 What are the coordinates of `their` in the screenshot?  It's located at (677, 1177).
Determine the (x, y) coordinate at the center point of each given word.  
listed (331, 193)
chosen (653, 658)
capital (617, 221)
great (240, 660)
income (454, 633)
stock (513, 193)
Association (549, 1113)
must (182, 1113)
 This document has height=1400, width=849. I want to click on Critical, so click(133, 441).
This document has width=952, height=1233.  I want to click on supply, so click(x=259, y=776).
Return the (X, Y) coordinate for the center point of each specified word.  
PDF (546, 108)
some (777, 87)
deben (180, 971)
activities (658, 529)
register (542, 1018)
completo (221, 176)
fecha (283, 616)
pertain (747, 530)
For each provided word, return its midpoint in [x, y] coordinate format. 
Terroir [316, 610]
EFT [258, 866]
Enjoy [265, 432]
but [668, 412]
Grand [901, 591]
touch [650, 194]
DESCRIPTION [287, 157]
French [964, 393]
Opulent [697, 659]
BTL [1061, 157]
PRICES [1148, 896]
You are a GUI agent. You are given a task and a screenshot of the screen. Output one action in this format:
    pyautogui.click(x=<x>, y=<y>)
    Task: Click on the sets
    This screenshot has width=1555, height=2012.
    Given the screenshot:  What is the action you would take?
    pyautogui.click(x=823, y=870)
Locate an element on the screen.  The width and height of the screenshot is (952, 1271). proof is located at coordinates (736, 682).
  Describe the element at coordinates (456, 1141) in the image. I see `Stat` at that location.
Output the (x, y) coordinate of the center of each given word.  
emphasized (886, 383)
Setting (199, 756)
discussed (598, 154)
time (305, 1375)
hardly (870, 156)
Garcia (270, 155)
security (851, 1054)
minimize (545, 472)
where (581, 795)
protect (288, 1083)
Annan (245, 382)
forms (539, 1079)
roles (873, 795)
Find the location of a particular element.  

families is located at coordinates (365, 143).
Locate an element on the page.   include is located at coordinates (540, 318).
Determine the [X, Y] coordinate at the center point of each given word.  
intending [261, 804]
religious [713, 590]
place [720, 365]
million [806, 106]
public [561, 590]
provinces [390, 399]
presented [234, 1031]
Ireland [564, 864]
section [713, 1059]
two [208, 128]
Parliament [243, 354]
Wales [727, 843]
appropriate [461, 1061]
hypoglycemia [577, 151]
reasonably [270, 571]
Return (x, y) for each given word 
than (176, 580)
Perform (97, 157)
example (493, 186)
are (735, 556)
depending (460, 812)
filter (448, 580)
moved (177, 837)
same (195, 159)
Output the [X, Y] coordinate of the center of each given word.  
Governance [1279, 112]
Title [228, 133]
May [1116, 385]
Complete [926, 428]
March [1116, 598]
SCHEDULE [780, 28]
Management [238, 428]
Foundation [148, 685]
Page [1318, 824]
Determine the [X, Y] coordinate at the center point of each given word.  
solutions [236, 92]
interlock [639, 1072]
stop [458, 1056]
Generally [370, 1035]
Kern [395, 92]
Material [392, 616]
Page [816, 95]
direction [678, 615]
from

───

**TASK REQUIREMENTS**
Copy the records word for word, from the line that contains "are (735, 556)" through the end of the records.

**TASK SOLUTION**
are (735, 556)
depending (460, 812)
filter (448, 580)
moved (177, 837)
same (195, 159)
Output the [X, Y] coordinate of the center of each given word.  
Governance [1279, 112]
Title [228, 133]
May [1116, 385]
Complete [926, 428]
March [1116, 598]
SCHEDULE [780, 28]
Management [238, 428]
Foundation [148, 685]
Page [1318, 824]
Determine the [X, Y] coordinate at the center point of each given word.  
solutions [236, 92]
interlock [639, 1072]
stop [458, 1056]
Generally [370, 1035]
Kern [395, 92]
Material [392, 616]
Page [816, 95]
direction [678, 615]
from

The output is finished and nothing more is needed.